Study text:
......
Many elected officials in Topeka and Washington say that affordable health care is one of their top priorities. Each session, special interest groups who want coverage for specific services approach lawmakers. They ask that laws be written that require every insurance company to include a specific service in all their contracts. These are called mandated benefits.
When federal or state legislation requires that specific benefits or services be added to all health insurance plans, premiums will go up. It’s that simple.
Mandated benefits force costs up for two reasons. First, everyone’s premium increases to cover the cost of providing the new service. Second, history shows that the demand for a service increases dramatically once it becomes available to everyone. When patient demand for services increase, the cost of coverage goes up, too.
In trying to increase benefits for a certain group of people, well-intentioned lawmakers actually raise the cost of health insurance for everyone. When costs rise, many people can no longer afford health insurance at all. National research applied to Kansas suggests that for each 1 percent increase in the cost of health insurance, 3,000 Kansans drop their coverage because it becomes unaffordable.
Elected officials and government regulators can negatively impact health care costs in other ways. For example, health insurers had to spend millions of dollars to comply with such acts as the Health Insurance Portability and Accountability Act (HIPAA) or patient protection legislation. This is true for a company like ours that already has extensive safeguards in place to protect our members’ privacy and to ensure efficiency.
We spent more than $15 million to comply with certain sections of HIPAA that required major changes to our computer systems and operating procedures. The end result is that we are doing the same activities, but in a different way. Our members received little or no additional value from these changes, but shared in the expense.
......
Task description:
Rewrite the passage on mandated benefits from "Many elected officials" up to and including "goes up, too.", replacing "health insurance plans" with "health insurance policies".

Information shown:
......
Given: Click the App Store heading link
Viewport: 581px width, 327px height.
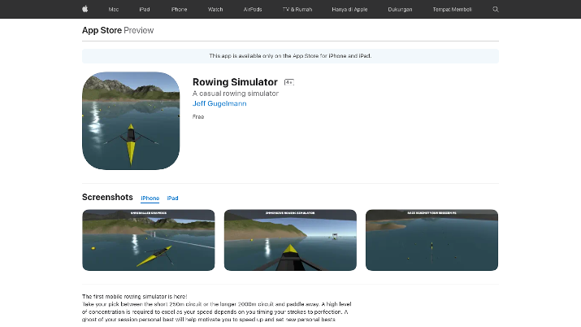Looking at the screenshot, I should click(102, 30).
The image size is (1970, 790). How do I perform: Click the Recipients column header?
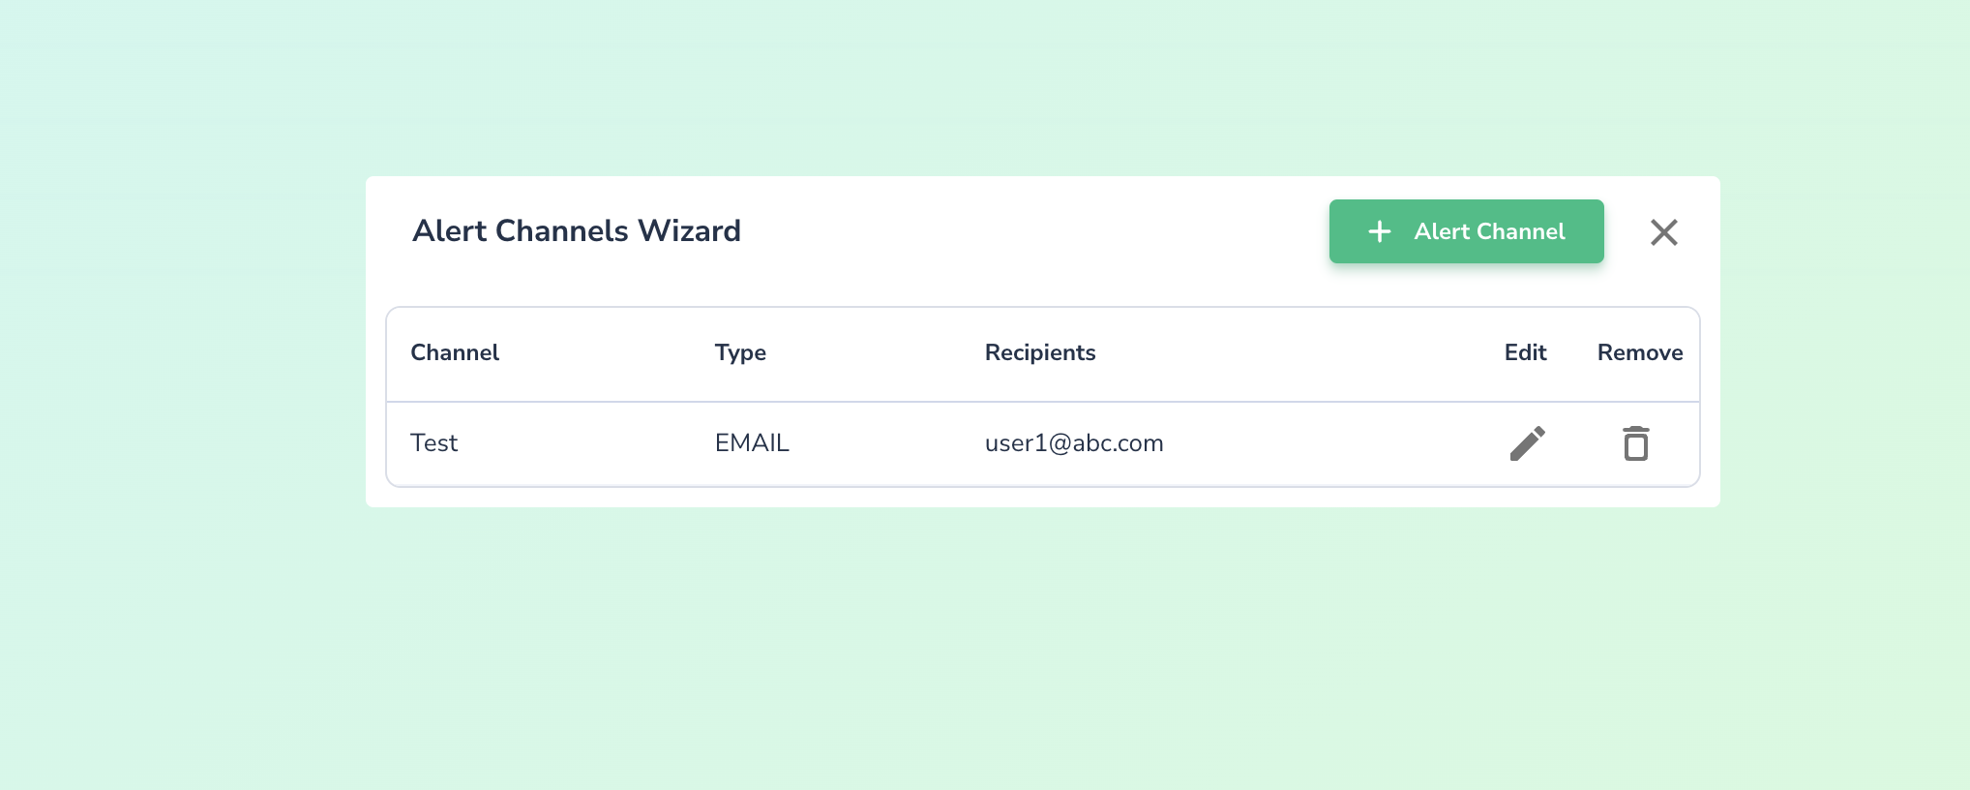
......
Problem solution:
Many elected officials in Topeka and Washington say that affordable health care is one of their top priorities. Each session, special interest groups who want coverage for specific services approach lawmakers. They ask that laws be written that require every insurance company to include a specific service in all their contracts. These are called mandated benefits.
When federal or state legislation requires that specific benefits or services be added to all health insurance policies, premiums will go up. It’s that simple.
Mandated benefits force costs up for two reasons. First, everyone’s premium increases to cover the cost of providing the new service. Second, history shows that the demand for a service increases dramatically once it becomes available to everyone. When patient demand for services increase, the cost of coverage goes up, too.